Les embûches ne s’arrêtent pas pour autant : proche des nationalistes, le Syndicat des travailleurs corses et ses quelques dizaines d’adhérents bloquent les bateaux de la compagnie pendant une semaine, en février 2004, pour la « corsisation » des emplois. Rebelote en septembre : mais le conflit dure cette fois-ci trois semaines.
Exsangue, la SNCM est au bord du dépôt de bilan. C’est en tout cas la menace que brandit François Goulard, alors secrétaire d’État aux Transports et à la Mer, qui fait nommer un mandataire ad hoc en janvier 2005. Le ministre évoque alors, dans le cadre d’un plan de sauvetage, l’entrée au capital d’un partenaire privé. La CGT, majoritaire parmi les marins, n’est pas contente, mais si elle lance, fin avril 2005, une grève dans une entreprise moribonde, c’est pour s’opposer au Rif. Cet énième conflit va durer une semaine.

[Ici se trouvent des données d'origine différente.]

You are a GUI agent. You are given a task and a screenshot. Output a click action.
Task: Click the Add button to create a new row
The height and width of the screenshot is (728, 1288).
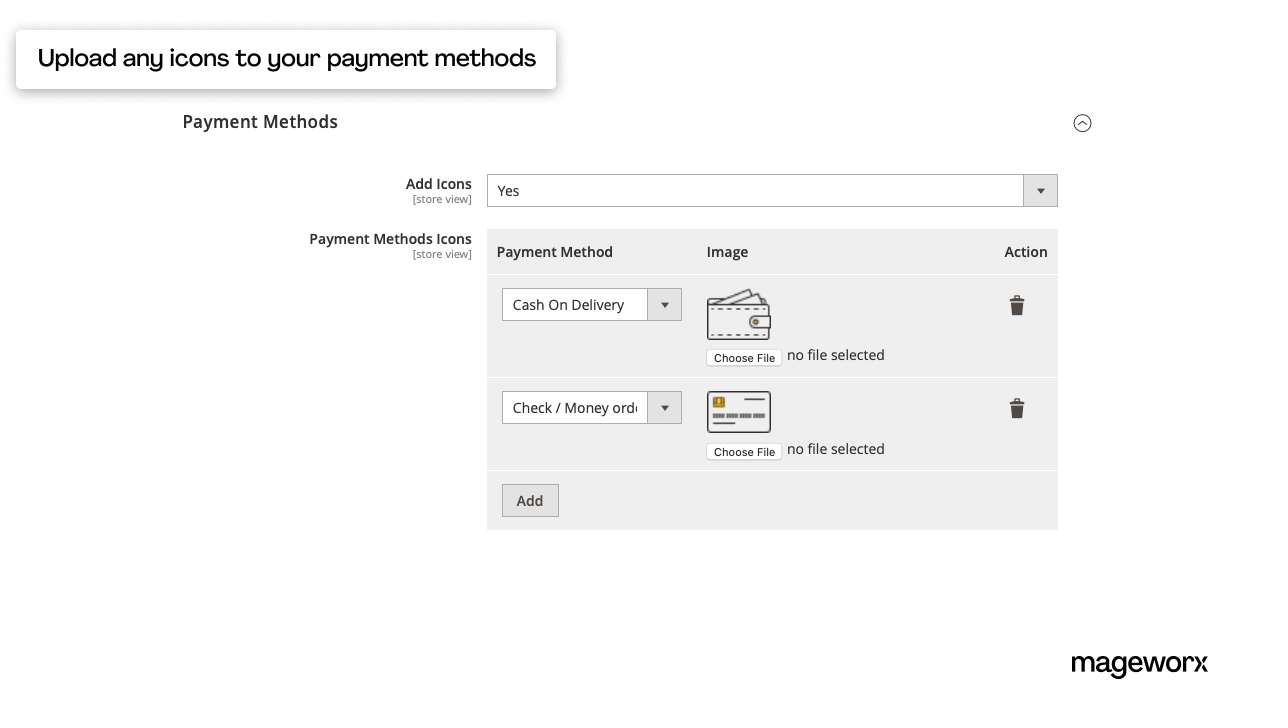click(x=530, y=500)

Mais quand François Goulard présente son plan de sauvetage de la SNCM entre juillet et août 2005, il ne s’agit plus de l’entrée d’un partenaire privé mais bien de la vente, à 100 %, de la compagnie publique à un seul repreneur, Butler Capital Partner. C’est alors qu’éclate le plus dur conflit qu’ait jamais connu la compagnie : plus de trois semaines de grève et de violence entre septembre et octobre 2005, marquée par un événement inédit, le détournement par le STC du Pascal Paoli, repris par le GIGN à son arrivée à Bastia.
Au bout de ce conflit, l’État et les syndicats actent la privatisation, telle qu’elle vient de se mettre en place. Avec notamment, la direction opérationnelle confiée à Veolia Transport.